I want to find the solution to the IVP: $$y' = 2\cos(x)\sqrt{y-1},\;\; y\geq1 $$ with initial condition $y(0)=2$.

I used separation of variables to get the general solution $$y =\left(\sin(x)+C\right)^2 +1.$$

When I use the initial condition to try and find a specific solution, I get that $C = \pm 1$.

Both of these values of $C$ work when subbed back into the original differential equation.

But since the ODE is continuous for all $y\geq 1$ and the $y$ partial derivative is continuous for all $y>1$, Picard's theorem says that there should be a unique solution for the initial condition $y(0)=2$.

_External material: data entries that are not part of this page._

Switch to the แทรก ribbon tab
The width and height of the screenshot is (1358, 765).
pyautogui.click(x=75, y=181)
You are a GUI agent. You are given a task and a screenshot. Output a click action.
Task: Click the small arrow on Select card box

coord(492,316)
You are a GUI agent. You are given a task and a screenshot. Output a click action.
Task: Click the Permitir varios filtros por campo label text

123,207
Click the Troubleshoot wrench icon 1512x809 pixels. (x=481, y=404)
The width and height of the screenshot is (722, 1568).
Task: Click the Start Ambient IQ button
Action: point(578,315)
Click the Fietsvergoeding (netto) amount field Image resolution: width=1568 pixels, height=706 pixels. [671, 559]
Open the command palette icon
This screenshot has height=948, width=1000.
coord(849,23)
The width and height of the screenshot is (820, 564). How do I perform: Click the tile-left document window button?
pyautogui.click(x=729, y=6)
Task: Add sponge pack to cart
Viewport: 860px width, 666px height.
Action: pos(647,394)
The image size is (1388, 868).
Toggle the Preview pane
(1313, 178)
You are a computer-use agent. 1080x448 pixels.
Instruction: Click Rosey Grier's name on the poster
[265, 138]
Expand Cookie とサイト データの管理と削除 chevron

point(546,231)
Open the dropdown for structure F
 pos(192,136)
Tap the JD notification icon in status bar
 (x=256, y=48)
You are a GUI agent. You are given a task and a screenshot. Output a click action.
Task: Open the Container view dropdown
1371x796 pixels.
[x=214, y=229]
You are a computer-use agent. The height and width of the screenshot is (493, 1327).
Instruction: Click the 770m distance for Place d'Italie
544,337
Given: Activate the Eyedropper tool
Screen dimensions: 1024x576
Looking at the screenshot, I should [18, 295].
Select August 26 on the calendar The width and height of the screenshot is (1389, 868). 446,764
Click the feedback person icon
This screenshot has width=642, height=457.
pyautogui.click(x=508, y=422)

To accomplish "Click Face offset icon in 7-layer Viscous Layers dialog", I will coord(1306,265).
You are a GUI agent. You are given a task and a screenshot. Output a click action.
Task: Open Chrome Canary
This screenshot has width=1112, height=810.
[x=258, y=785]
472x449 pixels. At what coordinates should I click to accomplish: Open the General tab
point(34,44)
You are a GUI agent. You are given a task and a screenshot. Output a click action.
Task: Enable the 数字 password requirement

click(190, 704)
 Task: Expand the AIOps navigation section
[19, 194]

Is there any way that I can further test the two solutions to see which one is invalid?

Answer 1

The two solutions \begin{align}y_1(x)&=(\sin x-1)^2+1\\y_2(x)&=(\sin x+1)^2+1\end{align} represent the same function but shifted. That is, $\sin(x+\pi)-1=-(\sin x+1)$ so $y_1$ is $y_2$ shifted by $\pi$.

Answer 2

You need also to ensure that, as per the given equation, $y'(0)=2\cos(0)\sqrt{2-1}=2$, that is, the slope has to be positive. But $$ y_1'(x)=2\cos x(\sin x-1)\implies y_1'(0)=-2. $$

Answer 3

The solution $y=(\sin x+C)^2+1$ is only a solution to your differential equation for $C> 0$. In the process of solving the equation, you end up with something like: $$\sqrt{y-1}=\sin x+C$$ Since this is the positive square root we need $\sin x+C\ge 0$ at all points where $y$ is defined; if we want $y$ to be defined on a neighborhood around $0$ then we need $C>0$. (For $C\ge 1$ the solution will be valid for all $x$.)

Note that the function $y=(\sin x+C)^2+1$ is always a solution to the differential equation $$(y')^2=4\cos^2x\,(y-1)$$ for all $C$, both positive and negative. You've shown that this latter DE with initial condition $y(0)=2$ indeed doesn't have a unique solution.